Search code examples
tensorflowdatasettensorflow-datasetstensorflow-estimator

How to switch between training and validation dataset with tf.MonitoredTrainingSession?


I want to use feedable iterator design in tensorflow Dataset API, so I can switch to validation data after some training steps. But if I switched to validation data, it will end the whole session.

The following code demonstrate what I want to do:

import tensorflow as tf


graph = tf.Graph()
with graph.as_default():
    training_ds = tf.data.Dataset.range(32).batch(4)
    validation_ds = tf.data.Dataset.range(8).batch(4)

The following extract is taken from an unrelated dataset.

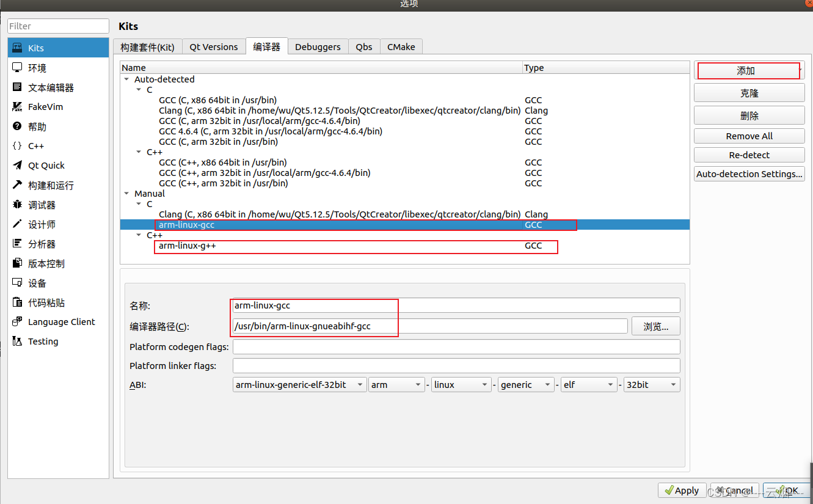This screenshot has height=504, width=813.
Task: Collapse the Auto-detected tree node
Action: (128, 79)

    handle = tf.placeholder(tf.string, shape=[])
    iterator = tf.data.Iterator.from_string_handle(
        handle, training_ds.output_types, training_ds.output_shapes)
    next_element = iterator.get_next()

    training_iterator = training_ds.make_initializable_iterator()
    validation_iterator = validation_ds.make_initializable_iterator()


with graph.as_default():

    with tf.train.MonitoredTrainingSession() as sess:
        training_handle = sess.run(training_iterator.string_handle())
        validation_handle = sess.run(validation_iterator.string_handle())
        sess.run(training_iterator.initializer)
        count_training = 0
        while not sess.should_stop():
            x = sess.run(next_element, feed_dict={handle: training_handle})
            count_training += 1
            print('{} [training] {}'.format(count_training, x.shape))
            # print(x)

            # we do periodic validation
            if count_training % 4 == 0:
                sess.run(validation_iterator.initializer)
                count_validation = 0
                while not sess.should_stop():
                    y = sess.run(next_element, feed_dict={handle: validation_handle})
                    count_validation += 1
                    print('  {} [validation] {}'.format(count_validation, y.shape))
                    # print(y)

The training data has 32 elements, batched with 4, so got 8 batches we do validation every 4 steps, so I expect:

#  1 [training]
# 2 [training]
# 3 [training]
# 4 [training]
#      1 [validation]
#      2 [validation]
# 5 [training]
# 6 [training]
# 7 [training]
# 8 [training]
#      1 [validation]
#      2 [validation]

but it stops when the first validation is done:

# 1 [training]
# 2 [training]
# 3 [training]
# 4 [training]
#      1 [validation]
#      2 [validation]

So, how to use this feedable iterator in tf.MonitoredTrainingSession?


Solution

  • I would suggest to catch tf.errors.OutOfRangeError raised at the end of the validation dataset (you can also check the processing multiple epochs section in the official API for another solution using the repeat dataset ):

    while not sess.should_stop():
        x = sess.run(next_element, feed_dict={handle: training_handle})
        count_training += 1
        print('{} [training] {}'.format(count_training, x.shape))
    
        # we do periodic validation
        if count_training % 4 == 0:
            sess.run(validation_iterator.initializer)
            count_validation = 0
            while True:
                try:
                    y = sess.run(next_element, feed_dict={handle: validation_handle})
                    count_validation += 1
                    print('  {} [validation] {}'.format(count_validation, y.shape))
                except tf.errors.OutOfRangeError:
                    break
    

    This piece of code prints:

    1 [training] (4,)  
    2 [training] (4,)  
    3 [training] (4,)  
    4 [training] (4,)  
      1 [validation] (4,)  
      2 [validation] (4,)  
    5 [training] (4,)
    6 [training] (4,)
    7 [training] (4,)
    8 [training] (4,)
      1 [validation] (4,)
      2 [validation] (4,)